Saved entries:

════════════════════

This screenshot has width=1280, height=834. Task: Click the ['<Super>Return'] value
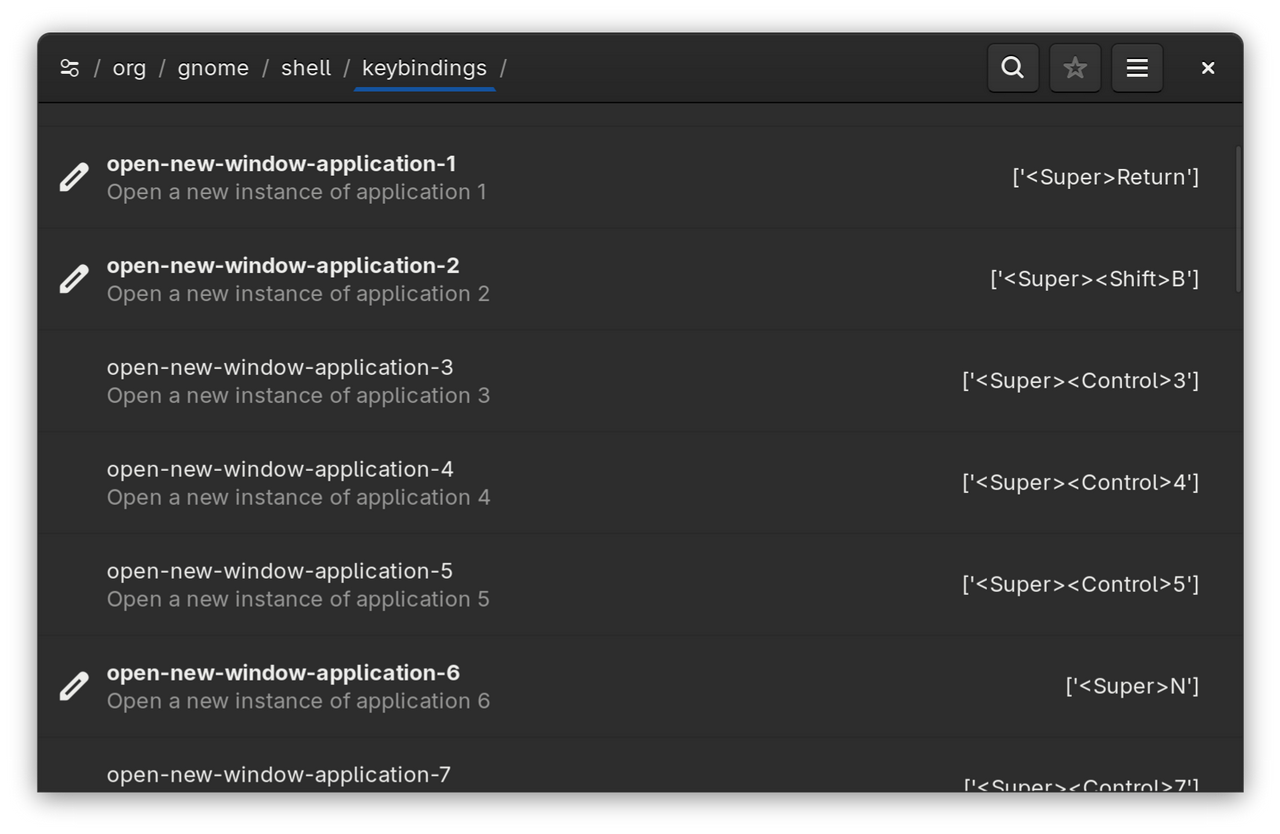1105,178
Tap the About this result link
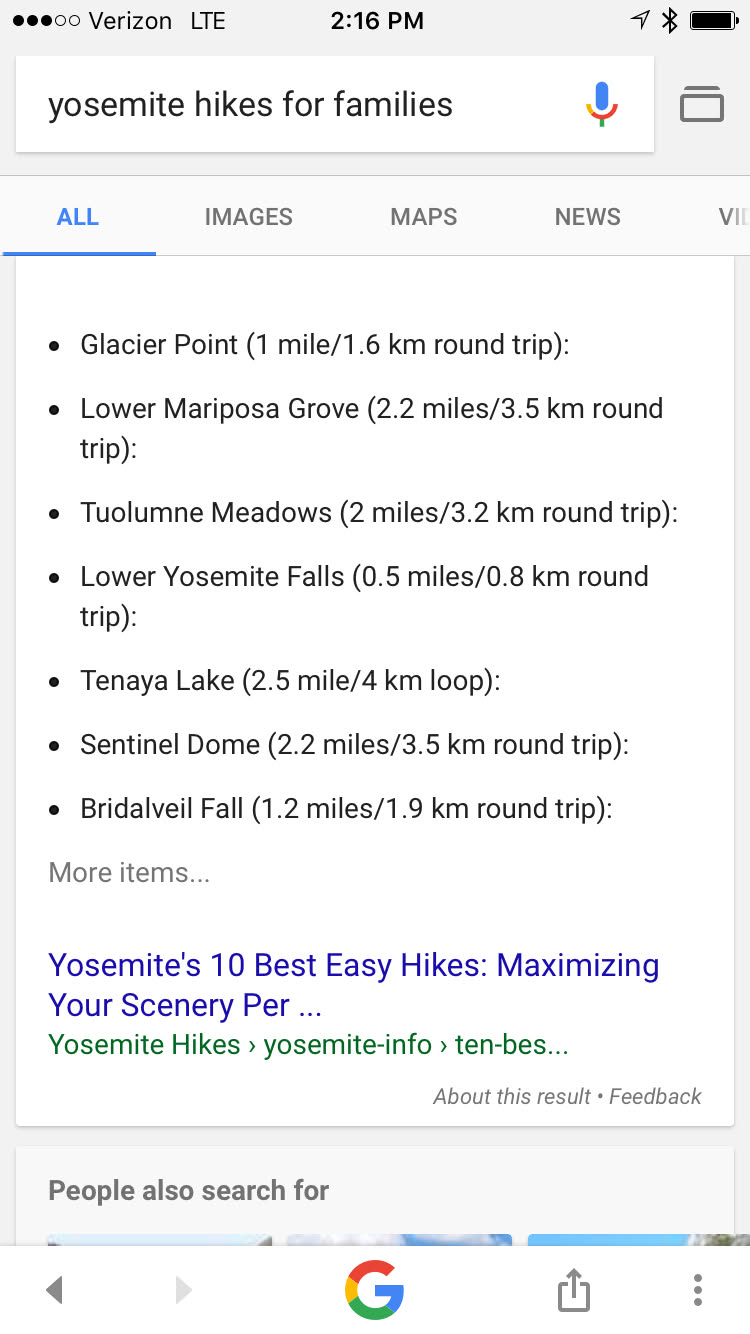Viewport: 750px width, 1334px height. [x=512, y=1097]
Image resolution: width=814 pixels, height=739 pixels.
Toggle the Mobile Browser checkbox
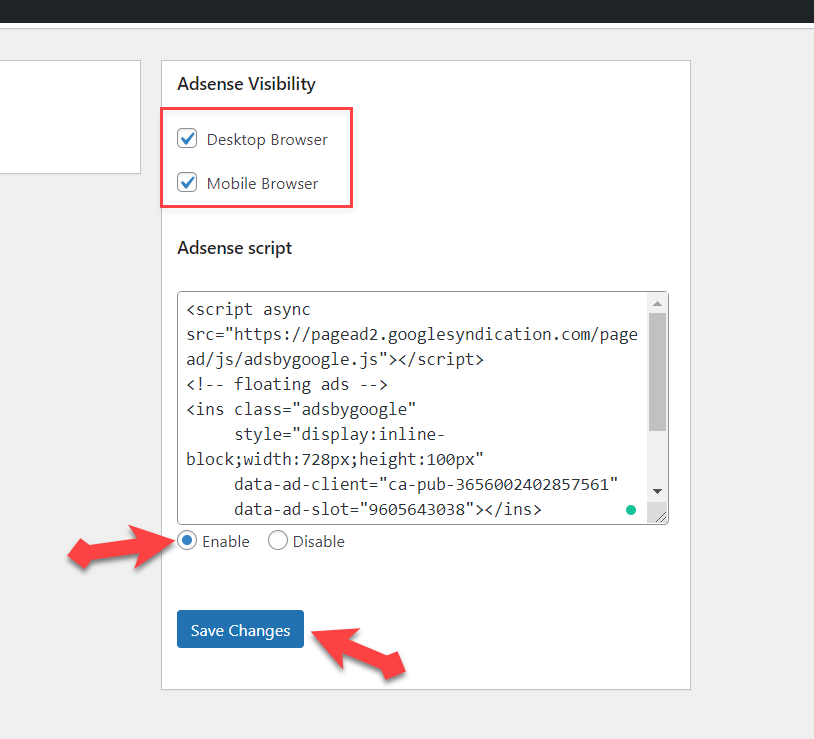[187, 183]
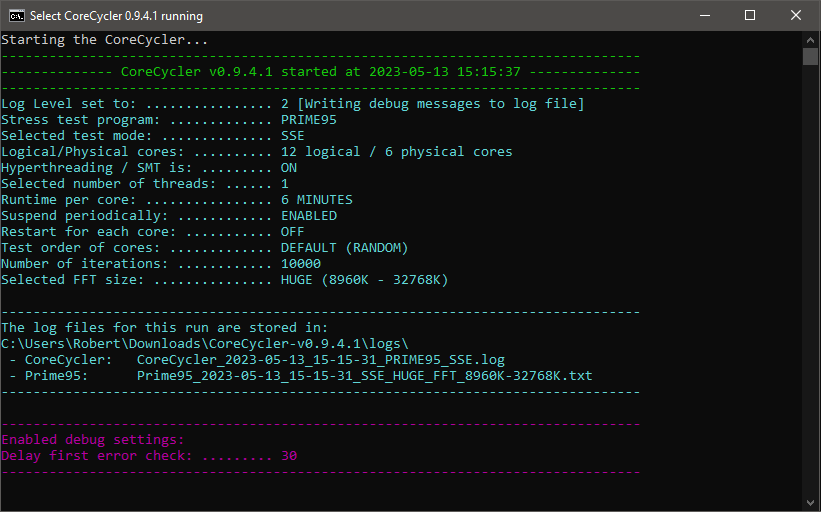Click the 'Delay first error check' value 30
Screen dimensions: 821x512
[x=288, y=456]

════════════════════

## Your objective
From the first line to the last, retype the data exactly, without images.

## Completed exercise
This screenshot has width=1280, height=834. Task: Click the ['<Super>Return'] value
1105,178
Tap the About this result link
Viewport: 750px width, 1334px height. [x=512, y=1097]
Image resolution: width=814 pixels, height=739 pixels.
Toggle the Mobile Browser checkbox
[187, 183]
Click the 'Delay first error check' value 30
Screen dimensions: 821x512
[x=288, y=456]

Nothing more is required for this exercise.